__Your assignment__: For each line of the material, check for the string "green"; then state how many lines had it, giving only the number.

※

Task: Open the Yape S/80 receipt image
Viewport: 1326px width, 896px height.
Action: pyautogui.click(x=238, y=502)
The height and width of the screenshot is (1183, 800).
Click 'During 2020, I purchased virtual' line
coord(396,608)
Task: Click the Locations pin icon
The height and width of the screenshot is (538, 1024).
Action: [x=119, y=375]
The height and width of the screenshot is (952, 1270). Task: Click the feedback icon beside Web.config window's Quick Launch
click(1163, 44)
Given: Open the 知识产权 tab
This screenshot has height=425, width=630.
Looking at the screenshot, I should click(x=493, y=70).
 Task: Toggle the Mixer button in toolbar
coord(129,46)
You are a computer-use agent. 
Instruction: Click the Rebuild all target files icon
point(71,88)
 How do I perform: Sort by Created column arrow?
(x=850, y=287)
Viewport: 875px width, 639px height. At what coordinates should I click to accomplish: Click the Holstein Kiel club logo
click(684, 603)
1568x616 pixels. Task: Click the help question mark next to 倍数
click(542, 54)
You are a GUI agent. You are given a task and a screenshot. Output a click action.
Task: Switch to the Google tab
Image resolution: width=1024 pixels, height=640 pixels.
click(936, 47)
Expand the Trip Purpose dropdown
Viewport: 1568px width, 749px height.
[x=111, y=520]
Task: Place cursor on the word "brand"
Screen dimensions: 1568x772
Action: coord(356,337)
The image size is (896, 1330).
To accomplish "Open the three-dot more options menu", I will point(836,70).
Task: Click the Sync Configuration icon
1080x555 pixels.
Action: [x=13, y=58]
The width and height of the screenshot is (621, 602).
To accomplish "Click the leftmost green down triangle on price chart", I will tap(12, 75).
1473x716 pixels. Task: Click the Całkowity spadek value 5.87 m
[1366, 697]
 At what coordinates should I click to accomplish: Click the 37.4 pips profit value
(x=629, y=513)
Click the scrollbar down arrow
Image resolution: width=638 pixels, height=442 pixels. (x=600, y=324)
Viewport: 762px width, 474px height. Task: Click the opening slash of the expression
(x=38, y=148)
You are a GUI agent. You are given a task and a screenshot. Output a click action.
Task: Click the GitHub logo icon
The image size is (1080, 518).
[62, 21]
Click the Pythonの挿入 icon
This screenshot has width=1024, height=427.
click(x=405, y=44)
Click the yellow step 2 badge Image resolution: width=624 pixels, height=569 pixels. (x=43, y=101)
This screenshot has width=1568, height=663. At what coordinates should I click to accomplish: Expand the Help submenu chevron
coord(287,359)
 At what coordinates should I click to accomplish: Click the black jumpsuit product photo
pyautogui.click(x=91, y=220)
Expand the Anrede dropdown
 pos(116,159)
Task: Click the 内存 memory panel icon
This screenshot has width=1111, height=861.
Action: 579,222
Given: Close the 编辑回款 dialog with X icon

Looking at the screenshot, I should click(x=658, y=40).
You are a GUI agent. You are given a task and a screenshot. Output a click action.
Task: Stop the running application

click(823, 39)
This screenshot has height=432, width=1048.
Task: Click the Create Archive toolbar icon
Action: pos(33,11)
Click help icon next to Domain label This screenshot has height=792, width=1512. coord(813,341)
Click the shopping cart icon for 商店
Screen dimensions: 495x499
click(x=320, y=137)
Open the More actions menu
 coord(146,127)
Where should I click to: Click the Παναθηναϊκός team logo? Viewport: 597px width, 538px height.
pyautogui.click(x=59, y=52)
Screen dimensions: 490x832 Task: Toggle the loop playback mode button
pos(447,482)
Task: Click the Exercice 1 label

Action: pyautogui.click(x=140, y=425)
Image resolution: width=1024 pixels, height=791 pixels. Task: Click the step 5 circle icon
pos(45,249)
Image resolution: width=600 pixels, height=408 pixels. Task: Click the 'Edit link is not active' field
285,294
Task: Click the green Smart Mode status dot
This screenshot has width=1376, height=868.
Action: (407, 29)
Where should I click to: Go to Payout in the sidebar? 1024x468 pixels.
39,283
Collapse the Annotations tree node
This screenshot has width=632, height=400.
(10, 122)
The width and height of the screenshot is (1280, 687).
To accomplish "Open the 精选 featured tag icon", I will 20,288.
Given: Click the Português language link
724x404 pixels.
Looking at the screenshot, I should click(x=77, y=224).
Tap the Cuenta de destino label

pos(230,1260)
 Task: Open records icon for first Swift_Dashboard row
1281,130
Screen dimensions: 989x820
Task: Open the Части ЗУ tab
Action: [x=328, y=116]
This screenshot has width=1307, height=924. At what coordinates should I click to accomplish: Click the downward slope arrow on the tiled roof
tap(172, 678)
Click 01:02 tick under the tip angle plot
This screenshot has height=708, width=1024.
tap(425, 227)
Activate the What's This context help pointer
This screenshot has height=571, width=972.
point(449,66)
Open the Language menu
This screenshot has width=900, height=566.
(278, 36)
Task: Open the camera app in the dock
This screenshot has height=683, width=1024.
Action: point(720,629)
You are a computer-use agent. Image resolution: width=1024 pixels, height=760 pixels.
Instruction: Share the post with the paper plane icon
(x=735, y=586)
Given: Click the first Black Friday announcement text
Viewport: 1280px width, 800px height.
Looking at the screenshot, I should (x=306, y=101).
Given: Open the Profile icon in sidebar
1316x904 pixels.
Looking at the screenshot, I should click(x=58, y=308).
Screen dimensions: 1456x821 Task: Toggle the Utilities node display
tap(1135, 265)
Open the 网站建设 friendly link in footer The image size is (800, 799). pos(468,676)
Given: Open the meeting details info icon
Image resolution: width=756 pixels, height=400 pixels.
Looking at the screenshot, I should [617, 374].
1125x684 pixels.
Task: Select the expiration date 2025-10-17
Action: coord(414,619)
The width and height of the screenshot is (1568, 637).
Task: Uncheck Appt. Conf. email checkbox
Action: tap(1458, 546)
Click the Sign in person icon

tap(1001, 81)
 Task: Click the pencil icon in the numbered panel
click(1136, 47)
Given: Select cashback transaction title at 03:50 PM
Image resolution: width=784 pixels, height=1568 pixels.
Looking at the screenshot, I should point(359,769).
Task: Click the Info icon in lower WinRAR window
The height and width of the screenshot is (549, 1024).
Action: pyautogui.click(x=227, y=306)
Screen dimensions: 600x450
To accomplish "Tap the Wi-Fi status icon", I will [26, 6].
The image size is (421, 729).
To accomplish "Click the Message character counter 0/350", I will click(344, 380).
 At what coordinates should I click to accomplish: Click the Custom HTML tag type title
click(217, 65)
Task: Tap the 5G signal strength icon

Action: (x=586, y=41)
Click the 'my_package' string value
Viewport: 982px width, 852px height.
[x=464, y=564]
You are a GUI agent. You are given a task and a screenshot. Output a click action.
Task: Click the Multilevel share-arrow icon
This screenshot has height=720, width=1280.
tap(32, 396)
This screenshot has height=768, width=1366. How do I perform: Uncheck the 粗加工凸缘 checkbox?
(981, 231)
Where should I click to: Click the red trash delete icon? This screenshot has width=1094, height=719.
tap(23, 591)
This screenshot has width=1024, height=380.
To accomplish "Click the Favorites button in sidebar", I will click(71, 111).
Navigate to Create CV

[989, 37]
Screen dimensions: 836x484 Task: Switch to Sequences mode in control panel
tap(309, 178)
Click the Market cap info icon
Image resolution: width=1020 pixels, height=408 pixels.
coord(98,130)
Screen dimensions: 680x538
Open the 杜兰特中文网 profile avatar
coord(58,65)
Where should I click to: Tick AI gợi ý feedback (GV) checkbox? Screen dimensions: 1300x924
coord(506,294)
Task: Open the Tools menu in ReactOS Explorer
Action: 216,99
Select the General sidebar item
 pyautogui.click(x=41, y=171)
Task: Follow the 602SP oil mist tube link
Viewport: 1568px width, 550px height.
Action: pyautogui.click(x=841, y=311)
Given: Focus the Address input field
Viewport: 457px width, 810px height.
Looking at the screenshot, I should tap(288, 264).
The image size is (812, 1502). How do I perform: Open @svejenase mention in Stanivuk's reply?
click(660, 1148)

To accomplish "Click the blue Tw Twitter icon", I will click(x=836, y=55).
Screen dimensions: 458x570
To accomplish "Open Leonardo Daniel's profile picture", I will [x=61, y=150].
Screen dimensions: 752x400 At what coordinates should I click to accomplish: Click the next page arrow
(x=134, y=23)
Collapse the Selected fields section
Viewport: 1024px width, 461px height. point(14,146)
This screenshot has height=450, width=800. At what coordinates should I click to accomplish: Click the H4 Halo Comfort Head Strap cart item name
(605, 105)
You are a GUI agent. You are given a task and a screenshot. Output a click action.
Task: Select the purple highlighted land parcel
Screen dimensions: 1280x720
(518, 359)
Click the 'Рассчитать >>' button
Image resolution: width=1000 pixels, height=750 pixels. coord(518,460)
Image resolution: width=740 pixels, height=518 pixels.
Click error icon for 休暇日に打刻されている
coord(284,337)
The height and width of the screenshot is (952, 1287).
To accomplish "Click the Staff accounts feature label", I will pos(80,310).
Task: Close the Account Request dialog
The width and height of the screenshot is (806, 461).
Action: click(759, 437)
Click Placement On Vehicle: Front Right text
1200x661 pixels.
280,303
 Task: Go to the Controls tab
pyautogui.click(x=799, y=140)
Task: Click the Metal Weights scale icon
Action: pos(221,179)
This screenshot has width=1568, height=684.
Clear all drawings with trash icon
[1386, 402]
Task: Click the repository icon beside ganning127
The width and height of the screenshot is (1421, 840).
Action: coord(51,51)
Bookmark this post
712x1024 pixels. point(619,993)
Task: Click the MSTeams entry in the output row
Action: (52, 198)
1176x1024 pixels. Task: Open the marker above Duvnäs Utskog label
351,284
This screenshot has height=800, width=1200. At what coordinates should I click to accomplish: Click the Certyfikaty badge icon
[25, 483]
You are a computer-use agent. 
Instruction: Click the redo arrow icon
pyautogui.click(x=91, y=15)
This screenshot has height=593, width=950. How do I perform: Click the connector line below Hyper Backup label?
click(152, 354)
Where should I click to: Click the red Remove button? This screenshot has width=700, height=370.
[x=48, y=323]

※

__The answer__: 2